Peter Costello, Steve Bracks, Robert Doyle, John So, Christine Nixon, Dame Elisabeth Murdoch, Lachlan Murdoch, Janet and John Calvert-Jones, Jeff and Felicity Kennett and Eddie and Carla McGuire and then-prime minister John Howard were all present at the RACV Club in Collins Street, with the event written up a few days later under the headline “Salute to the Chief”.
But while the guest list was widely reported, another curious aspect — a lavish video tribute produced by News Limited’s production arm — left many onlookers wondering whether the adulation had gone too far.
In the video, Nixon — who at that stage was yet to fall out of favour with the paper — sat at her desk, in full regalia. Staring down the barrel in mock Crime Stoppers mode she said this: “We’ve found him, we have found the Mr Big of Melbourne.”
That nervous tittering that ensued was surely the high water mark in Blunden’s claim to the city. For the previous decade Blunden, a News lifer since his days as a cadet in mid-1970s, demanded loyalty from friends and making life uncomfortable for his enemies. Each morning 1 million sets of eyeballs admired his handiwork. His stories were then followed up on morning radio, and often, as the lead story on the 6pm news.
But nine months later he was out on a limb, “promoted” to deputy managing director at HWT to make way for his nemesis Bruce Guthrie, plucked from The Weekend Australian Magazine in Sydney as his replacement as the new editor-in-chief.
Blunden, who ironically recommended Guthrie’s appointment, was left counting beans while his paper forged a new path. The eventual outcome, Guthrie’s unfair dismissal, was entirely predictable. As Guthrie explained coyly in court: “I was worried that he was struggling to accept the editorial-commercial divide.”
Now, nearly five years later, with Guthrie gone and three loyalists in Phil Gardner, Simon Pristel and Damon Johnston back under his wing, has Mr Big once again jammed his flag into the city’s summit?
Legendary former Herald Sun business, Sunday Age, and Australian editor Malcolm Schmidtke, who until 18 months ago worked under Blunden, doesn’t necessarily think so.
“He was the Herald Sun when he was the editor-in-chief, but he isn’t the editor-in-chief now,” he says. “He’s still powerful, he’s the managing director of Melbourne’s biggest media organisation. But he doesn’t have that naked power he once had … Pristel especially is pretty much his own guy.”

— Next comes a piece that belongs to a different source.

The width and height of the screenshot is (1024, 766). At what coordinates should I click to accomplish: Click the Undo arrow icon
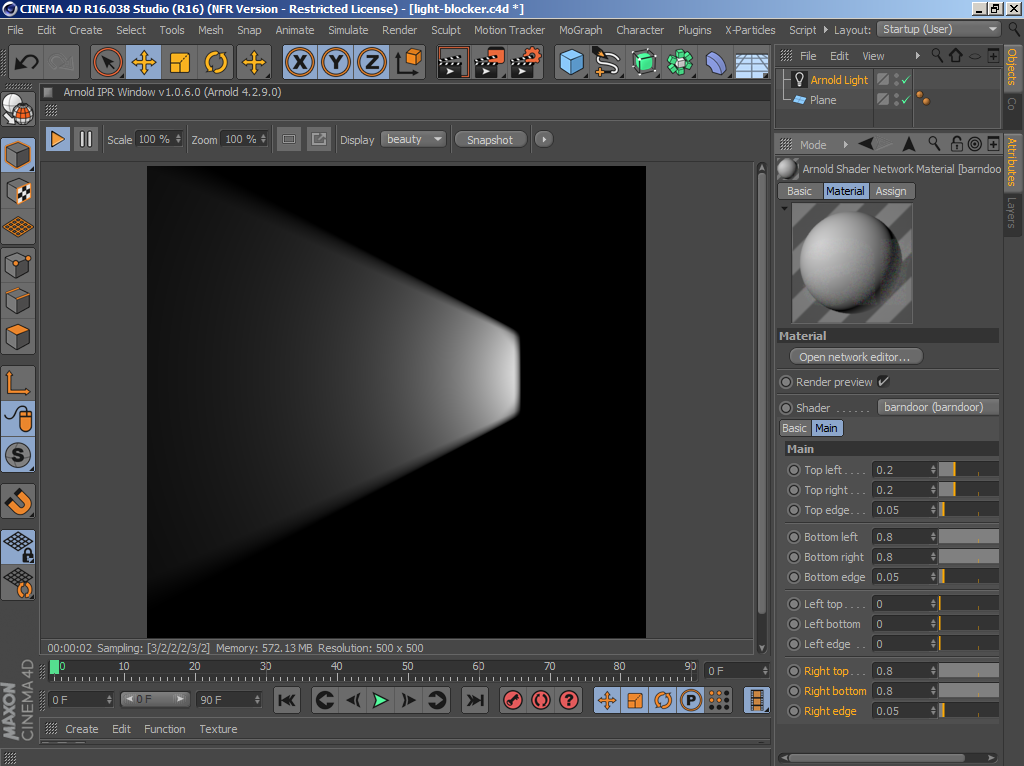tap(26, 63)
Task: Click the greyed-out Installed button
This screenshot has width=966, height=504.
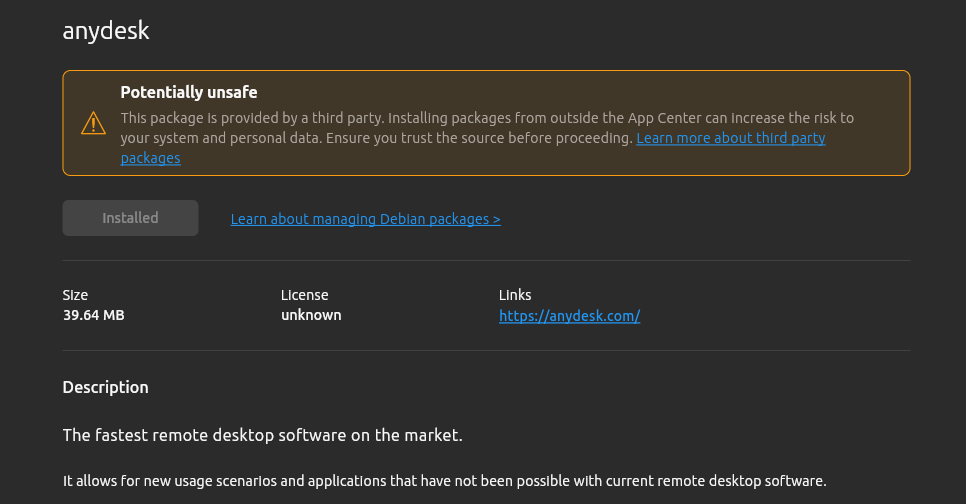Action: (x=131, y=218)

Still, Schmidtke agrees that his influence “was more direct after Guthrie left, for sure”.
For someone so apparently fearsome, Blunden turns out to be a thoroughly genial interview subject. He alludes to the frustration when Guthrie took over, when he was effectively banned from the news desk.
“There was a time when there was some expectation that somehow I would sit in a corner and not be seen or heard from again and I’m afraid that’s not my style and not the way I work,” he tells The Power Index. “I’d like to think that I could actually offer something to editors and assist them on the way and support them rather than just hide in the corner and watch it all happen.”
Guthrie, he says, is “ancient history”.
The Hun, which last year celebrated its 21st birthday, remains influential, especially through its related website. Its market penetration is world beating. But rather than acting as the unaccountable and intimidatory overlord bemoaned by critics, Blunden says its power is drawn from its deep resonance with readers.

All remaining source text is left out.